現在の牧場が抱える後継者の不足という課題

今現在、牧場が抱える課題として、挙げられるのが後継者問題です。日本全体で後継者が上手く育っていない、という問題に直面しています。地方の中小企業や個人商店だけではなく、実は大企業もまたこのリスクに直面しているのが実情です。将来的に廃業を検討しているなら、後継者育成に投資を行う必要はありません。

 

ただ、大事に運営してきた牧場を子供たちや孫の世代まではしっかりと引き継いでいきたい、これがオーナーの本音でしょう。地方によっては、そもそも若者の数自体が減っています。郊外の地域では40代以下の若い層が、都会に引越していたり、いわゆるサラリーマンやOLとして働いており、牧場で働くスタッフの平均年齢が全体的に上がってきているのです。

 

ベテランのスタッフに経営を引き継いでもらえば、確かに組織は盤石であり、安定した利益と組織運営が期待出来ます。

 

しかし、ベテランのスタッフに一旦引き継いでもらっても、数年も経てば再び後継者育成の課題に遭遇しますので、やはり40代以下のホープを現場で育てていかなければ根本的な解決には至りません。オーナーにとっては、ネガティブな材料が多く昨今ですが、良い兆しもあります。

 

テレビのバラエティー番組や漫画雑誌やテレビゲームなどで、いわゆる牧場がメインテーマとして取り上げられることが増えてました。サブカルチャーを通して農業や畜産に、強い関心を抱く若い世代が一方で増加してきており、普通に会社員やOLとして働くよりも、牧場で働き、手に職をつけたいと考える人々がいます。

 

積極的に人材育成と新しい社員の雇用、そして若手スタッフの福祉厚生や給与の充実を進める組織こそ、今後も持続的な発展と組織運営が続けられるのです。
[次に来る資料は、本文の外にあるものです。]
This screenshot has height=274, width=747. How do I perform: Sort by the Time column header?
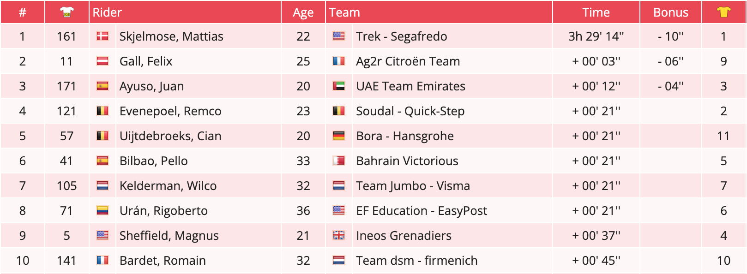(596, 12)
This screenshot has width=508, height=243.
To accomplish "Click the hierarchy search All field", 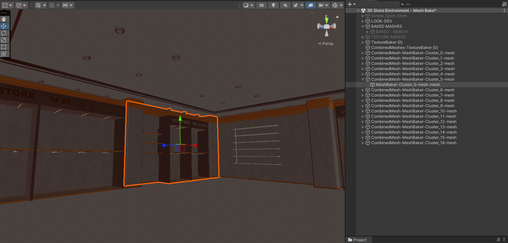I will pos(429,4).
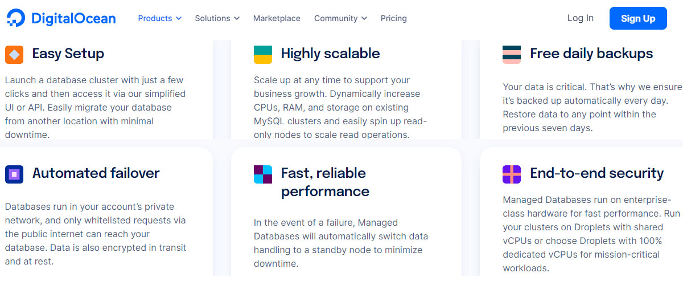
Task: Open the Pricing page
Action: point(394,18)
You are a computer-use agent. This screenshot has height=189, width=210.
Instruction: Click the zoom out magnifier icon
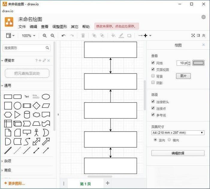52,36
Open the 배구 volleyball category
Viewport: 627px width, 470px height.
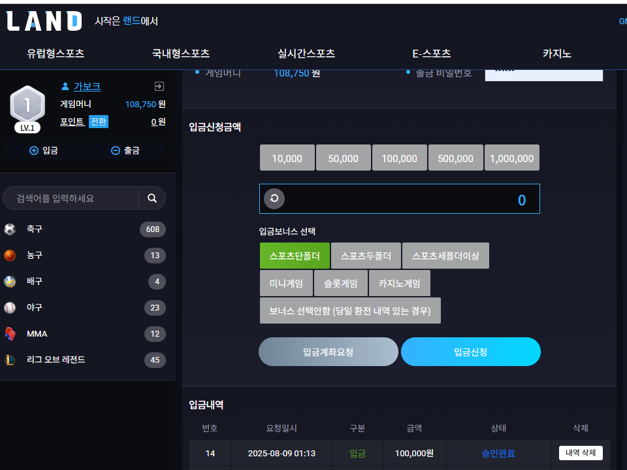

人件費を節約すれば、短期的にはプラスですが、それによって現場の技術継承が上手く運ばなければ、主力製品が製造出来なくなったり、品質や生産量が低下するなど、長期的に見れば大きな損失です。

 

インターネットを活用してスタッフ求人募集を、本格化するのも良い戦略となります。いわゆる普通の大学生だけではなく、東京都内で勤務している有能なサラリーマンやOLの方々に向けて、ヘッドハンティングのような求人広告を打つのも良いでしょう。

 

農業や畜産とはあえて無縁の人材を、経営者として迎え入れる事で、経営状態や組織運営が改善される、そのような事例も少なくはありません。営業職や企画職で働いてた有能な若者をスカウトすれば、トレンドを意識した斬新な見学ツアーや新製品の開発など、あえて他業種から後継者をヘッドハンティングすれば、イノベーションの創出も期待出来るでしょう。